Categorical vs Categorical¶
Cross-Tabulation¶
The workhorse for two categorical variables. Shows raw counts and, more usefully, percentages.
# Raw counts
counts = pd.crosstab(df["segment"], df["churn"])
print(counts)
# Output:
# churn No Yes
# segment
# Basic 78 42
# Premium 62 18
# Row percentages — what fraction of each segment churns?
pct = pd.crosstab(df["segment"], df["churn"], normalize="index") * 100
print(pct.round(1))
# Output:
# churn No Yes
# segment
# Basic 65.0 35.0
# Premium 77.5 22.5
The row percentages immediately tell the story: Premium customers churn at half the rate of Basic customers.
Grouped Bar Chart¶
Visualise the cross-tab.
fig, ax = plt.subplots(figsize=(7, 5))
pct.plot(kind="bar", ax=ax, rot=0, color=["#0D9488", "#F59E0B"])
ax.set_title("Churn Rate by Segment")
ax.set_ylabel("Percentage (%)")
ax.legend(title="Churn")
plt.tight_layout()
plt.savefig("bar_churn_segment.png")
Heatmap of Cross-Tab¶
More readable than a bar chart when there are many categories.
fig, ax = plt.subplots(figsize=(6, 4))
sns.heatmap(
pd.crosstab(df["region"], df["churn"], normalize="index") * 100,
annot=True, fmt=".1f", cmap="YlOrRd", ax=ax
)
ax.set_title("Churn Rate (%) by Region")
plt.tight_layout()
plt.savefig("heatmap_region_churn.png")
Target Variable Analysis¶
In a supervised ML project, one specific bivariate comparison matters more than all others: each feature against the target. Run this systematically before touching a model.
# Numeric features vs binary target
for col in ["ad_spend", "revenue", "customer_age", "support_calls"]:
churned_mean = df[df["churn"] == "Yes"][col].mean()
not_churned_mean = df[df["churn"] == "No"][col].mean()
print(f"{col:20s} churned={churned_mean:8.1f} retained={not_churned_mean:8.1f}")
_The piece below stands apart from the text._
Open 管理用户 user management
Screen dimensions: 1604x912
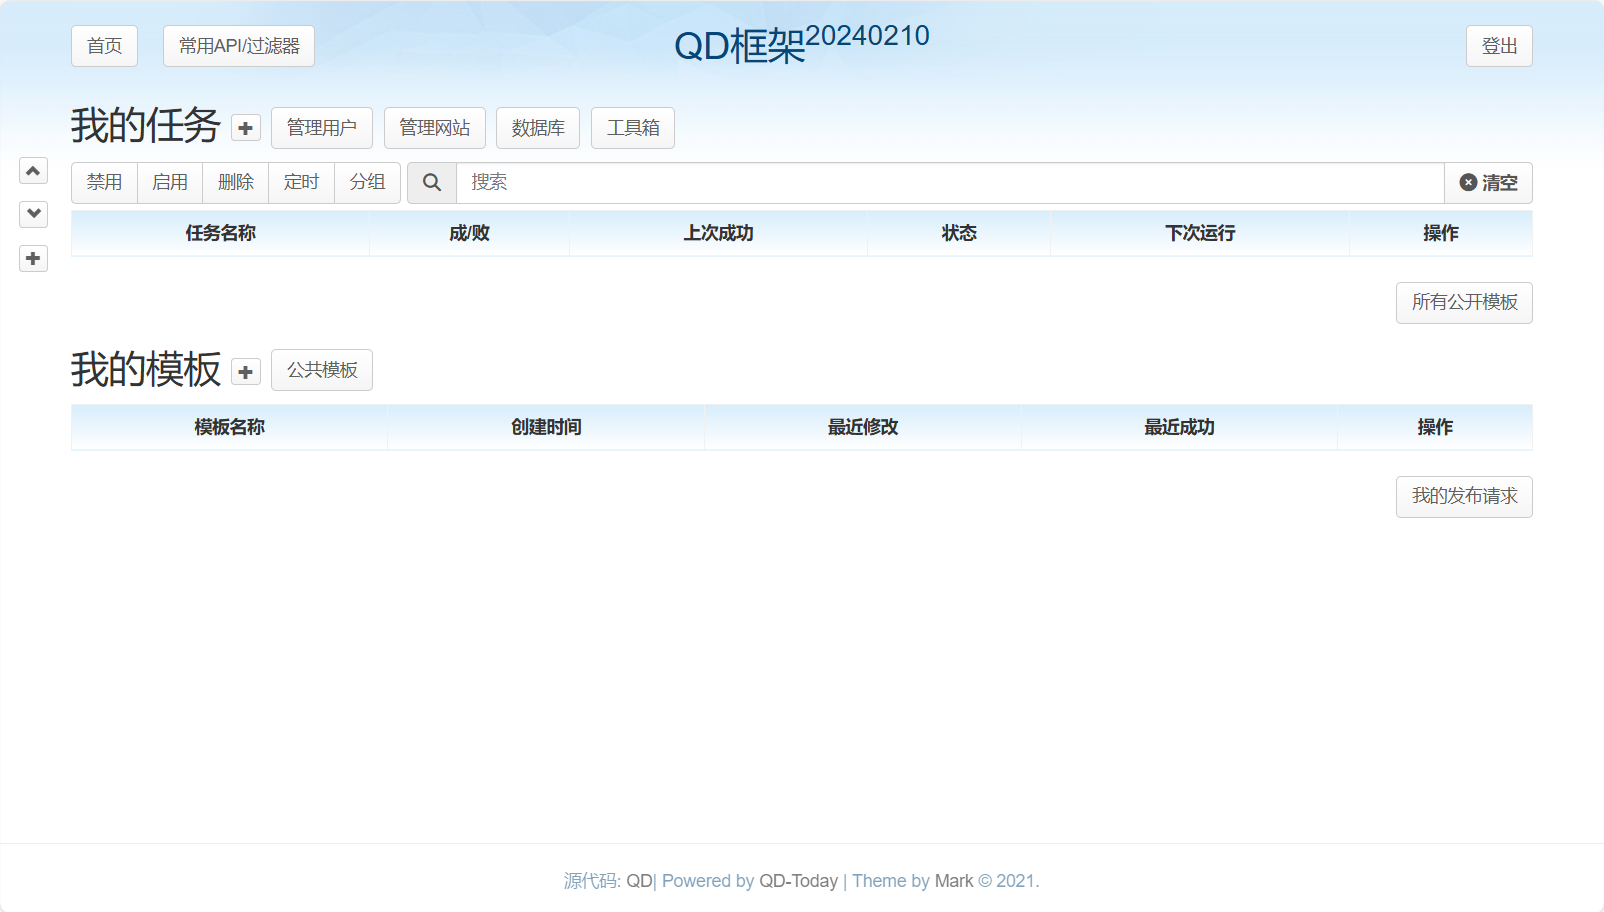pos(321,128)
If churned customers have significantly more support calls, that is a signal. If their ad spend is similar, it is probably not a useful feature.
The bivariate habit
Before building any model, produce a 2x2 grid: numeric features vs target (box plots), and categorical features vs target (cross-tabs). This 30-minute exercise will tell you which features are worth engineering and which to ignore.
Common Pitfalls¶
Ecological fallacy
Relationships that hold at the group level (regions with more ad spend have higher revenue) do not necessarily hold at the individual level. Aggregating then correlating inflates apparent relationships. Always verify at the appropriate grain.
Overplotting
With thousands of points, a scatter plot becomes a solid blob. Use alpha=0.1, hexbin plots (plt.hexbin()), or 2D KDE plots (sns.kdeplot(x=..., y=...)) instead.